# Dealing with the bright LED Display on an AutoPilot MDT Digital Timer



## Hackerman (Dec 9, 2015)

I just installed an Autopilot MDT timer in my grow room and the light coming off the LED display lights up my entire grow room. 

Even though the LED is green, I find this totally unacceptable for the critical period.

This light is so bright I can see throughout the entire room. I could work in this light.

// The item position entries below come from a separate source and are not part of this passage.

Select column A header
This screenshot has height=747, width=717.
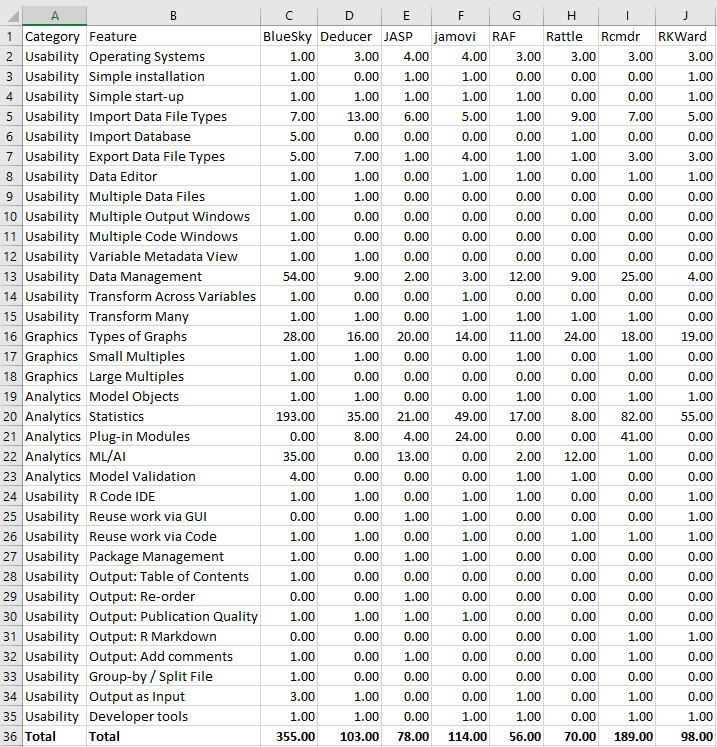coord(54,16)
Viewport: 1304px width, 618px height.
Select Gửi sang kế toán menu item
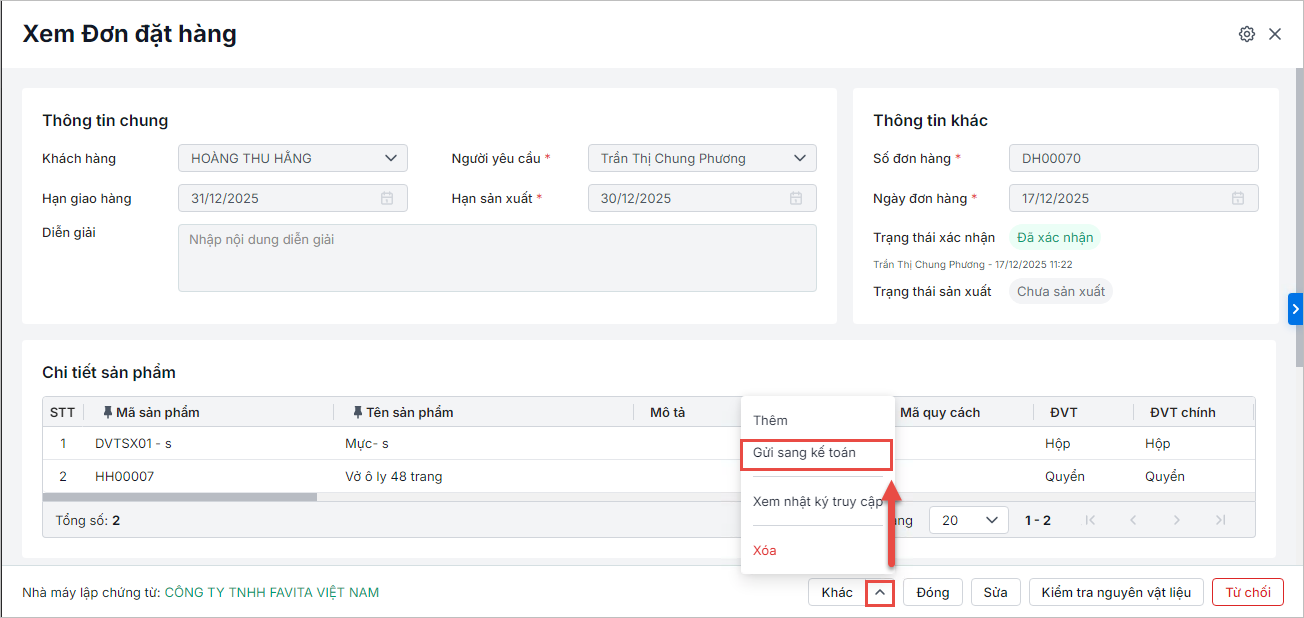pos(804,452)
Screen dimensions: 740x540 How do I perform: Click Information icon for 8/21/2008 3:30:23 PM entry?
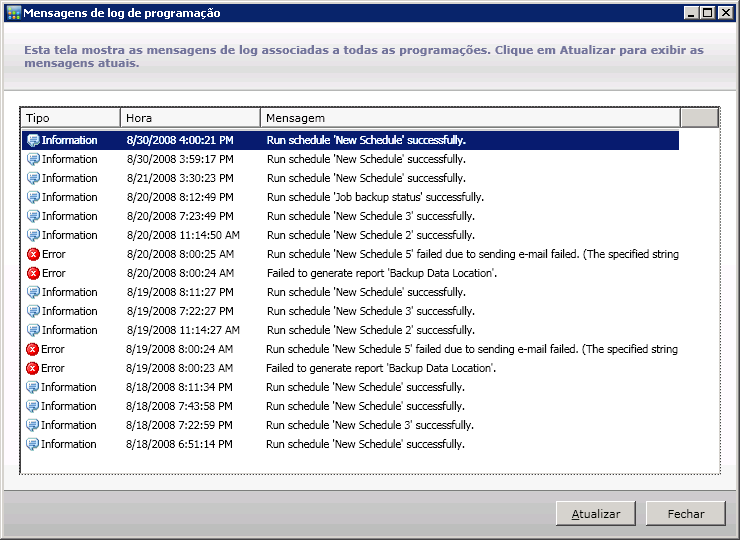coord(33,179)
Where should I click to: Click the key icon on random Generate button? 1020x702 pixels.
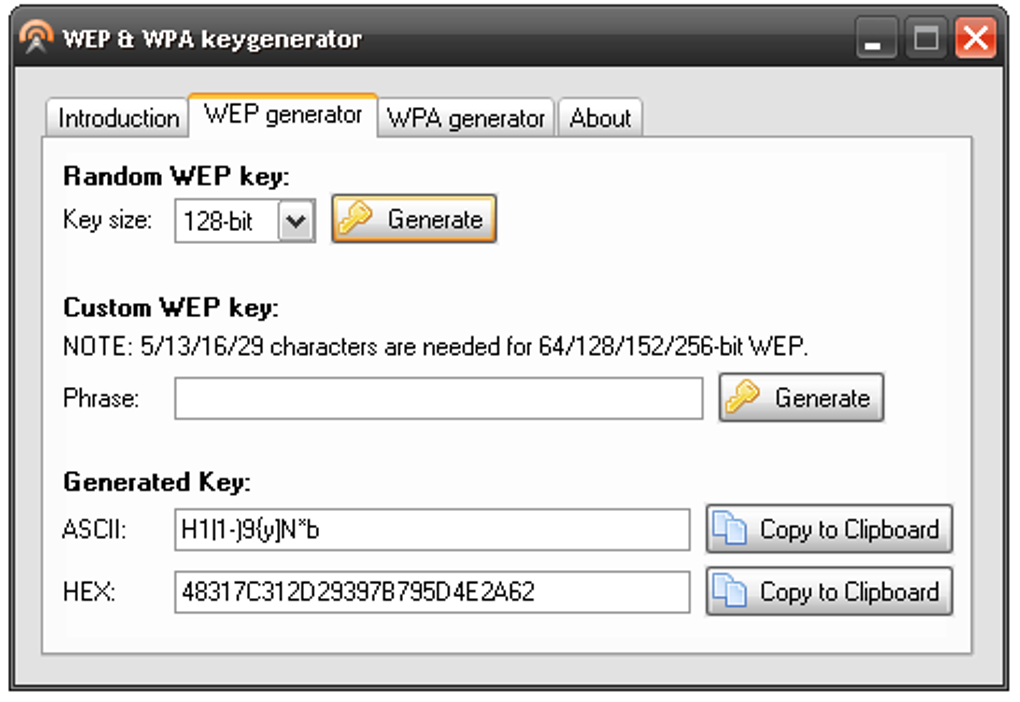click(x=355, y=219)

Anyone else using this timer?


----------



## Grower13 (Dec 9, 2015)

cut  out a dark plastic cover for the display and use Velcro to hold it in place so you can take on an off a million times.   :48:


----------



## pcduck (Dec 10, 2015)

Aluminum tape also works. After a hundred or so checks, will need to replace tape.


----------



## Hackerman (Dec 10, 2015)

I am going to try some red film over the display so I can still see it without the light being so bright. If that doesn't work, I'll just cover it with tape.

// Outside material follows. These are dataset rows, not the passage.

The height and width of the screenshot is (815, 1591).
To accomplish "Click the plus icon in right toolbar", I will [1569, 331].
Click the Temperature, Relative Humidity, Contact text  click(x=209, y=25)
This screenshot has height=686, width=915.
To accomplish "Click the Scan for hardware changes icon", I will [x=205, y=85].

Still, you would think that the people designing this would know it's going into a grow room. ????


----------



## sMACkaddict (Dec 10, 2015)

would green film be a better idea?


----------



## The Hemp Goddess (Dec 10, 2015)

I think that they did think about it and that is why the display is green and not some other color.  I agree with smack--I would not be for using red film--use green.


----------



## Hackerman (Dec 10, 2015)

Unfortunately, that whole thing about green light is bull. At least with cannabis.

Last year, I ran a test with a 12/12 HPS and a plant in mid flower. I added a green light 24/7 and in a short time, the plants began to re-veg. So, green or red.... same diff. as best I can tell from my own experience.

Other than during programming, the LED doesn't really provide any useful info to me. Maybe there's a way to turn it off in the programming. I'll RTFM and see. Otherwise it's electrical tape.... just like the other LEDs in the room. LOL

Thanks for the input.


----------



## Rosebud (Dec 10, 2015)

That is an interesting test you ran. Nice to know, thanks.


----------



## Hackerman (Dec 10, 2015)

I never really said much about it because it seems to be pretty common to hear otherwise and I wanted to confirm 100% by running the test again. Never got around to it. And, posting stuff that is against the norm is usually just a flamefest waiting to happen. LOL

I just started up some clones and I'll have a bunch of extras to experiment with. If they get big enough between now and Christmas, I'll decorate the extras and give them away as gifts. LOL I'll toss 2 in a box with cfl 12/12 and green lights 24.


----------